Your task - What is the number of lines in these records that hold the word "Given"? Reply with that number alone.

Data entries:
□ □ □ □

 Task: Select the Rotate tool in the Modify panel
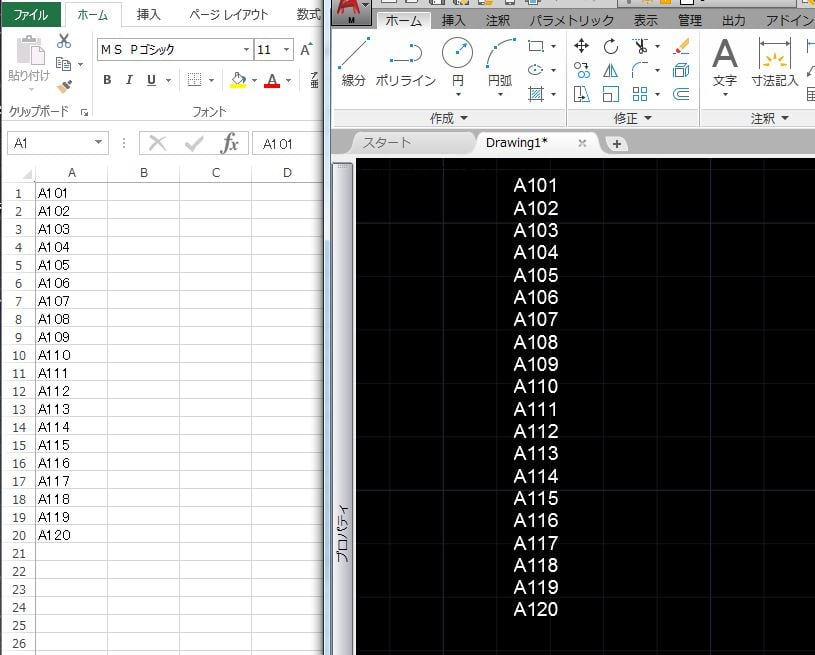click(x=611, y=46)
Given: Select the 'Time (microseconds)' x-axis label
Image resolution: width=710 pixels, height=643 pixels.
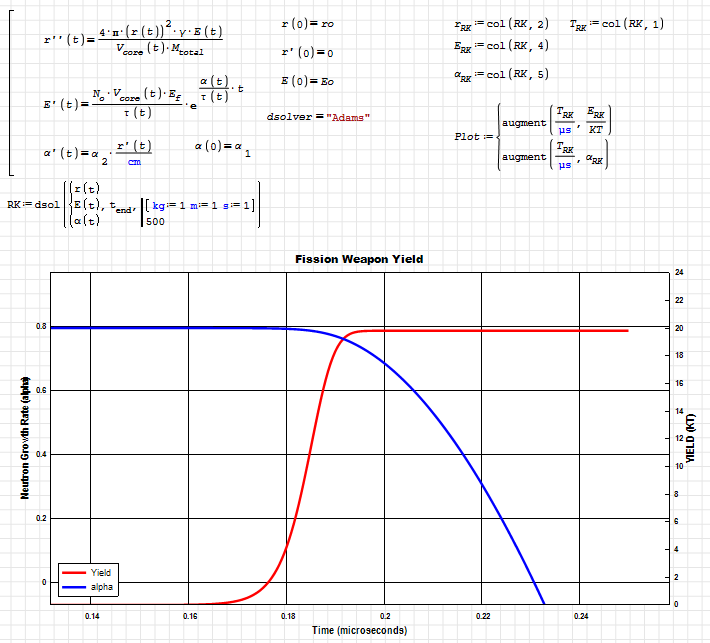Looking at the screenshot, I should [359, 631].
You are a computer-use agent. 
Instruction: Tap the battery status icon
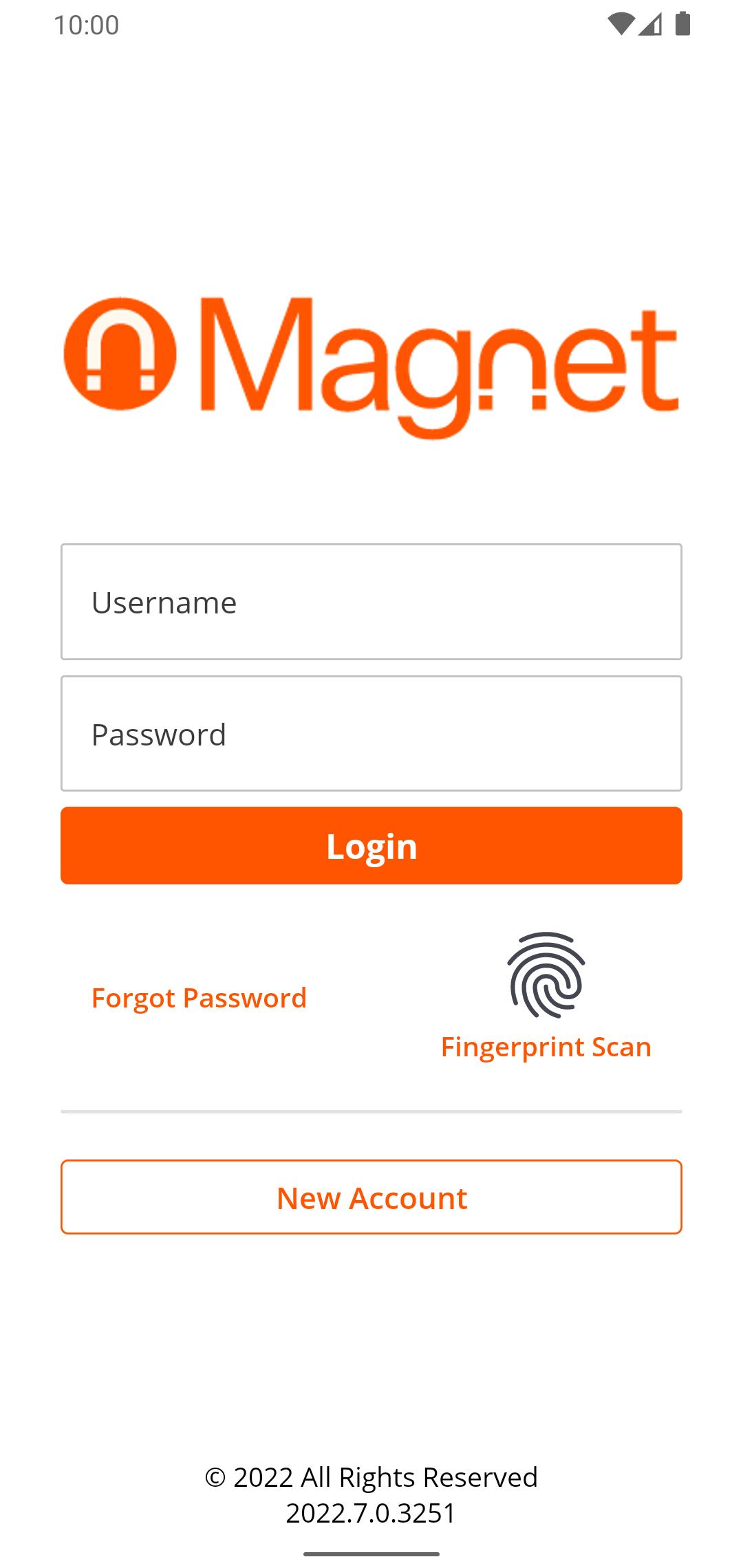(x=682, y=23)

□ □ □ □

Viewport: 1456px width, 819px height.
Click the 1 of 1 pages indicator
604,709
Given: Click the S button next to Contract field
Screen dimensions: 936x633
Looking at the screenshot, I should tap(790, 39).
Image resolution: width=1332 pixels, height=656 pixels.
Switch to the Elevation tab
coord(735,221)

□ □ □ □

Task response - 2